I’d see my potential income coming from a variety of sources, not just one, that can be combined as and when (e.g. the guiding likely to be full on during the summer season, with less interest during the autumn/winter).

Unfortunately I won’t be able to quit my full-time job until I’ve sold my house in Italy – which requires a steady, considerable source of income to pay the mortgage (and for another 10 years, if I don’t manage to sell).

Practical tip no.2: Software for Writers

In the olden days, I used to handwrite into an A4 – exercise book from school. I eventually bought an Olympus typewriter – very analogue but at the time the only mechanical device I could afford (computers were still fairly expensive in 1995! Difficult to imagine today).

This didn’t hinder my writing. There is in fact a great advantage to be had from handwriting into notebooks: they can be taken anywhere and serve as an ad-hoc surface for noting down thoughts.

Writing on a computer has never had the same appeal to either of the above methods. Word processing software connotes 9-5 office work, and was seemingly invented to draft dull pieces of efficient communication meant to  generate specific responses.  Opening Word, it places me by default into this context.
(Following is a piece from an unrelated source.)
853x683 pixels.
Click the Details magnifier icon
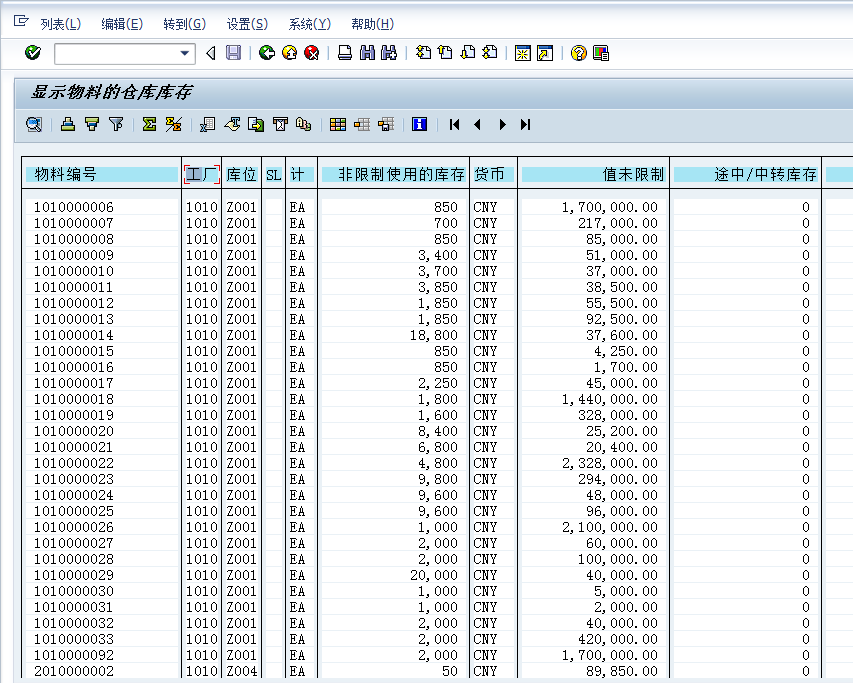point(34,124)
Hence, I’ve been looking for writing software. I remembered that a few years ago, my friend Maciej pointed me towards Writer’s Cafe, a

powerful but simple to use story development tool that dramatically accelerates the creation and structuring of your novel or screenplay.

I searched for it again and downloaded it a few days ago.  I’ll use it (for the first time) next week when I’ll be on annual leave for a week. I want to write (= start and complete) this first, new story, about my former downstairs neighbour and her partner, the wife beater.

Source material for my first story

For my first story, which I will start over the next few days, I will use the relationship of the woman that used to live downstairs as source material. These are the pieces of her life, while she was living below me:

  • He shouted at her a fair bit. He beat her up occasionally, to the point where it got pretty bad and she fled the house (moving out within a few hours one day, without telling him where she went, so as to escape. She even left the cat when it didn’t come immediately when she called it – left it straying outside, asking the neighbours to look after it).
  • I found out later that he was back in her life, and her new flat – she had let him back in.
  • Her 12-year-old daughter still wets the bed.

I think I can use the above material (hopefully) without offending anyone, since the woman moved away over a year ago and the above events are in the past. I wouldn’t want to write about events of the week-end, or the time a couple of months ago when a neighbour across wielded a knife while drunk and was taken to the police station, to spend a night in jail.

I’ll need to think about the tone of voice, and how to narrate – from whose point of view. It could be either from my POV as observer, or the daughter’s point of view (who wets the bed), or, maybe, from the abuser’s POV. The latter might be the most interesting, even though I know the least about it. That might be a good challenge however, and a useful means to create in fiction I know nothing about.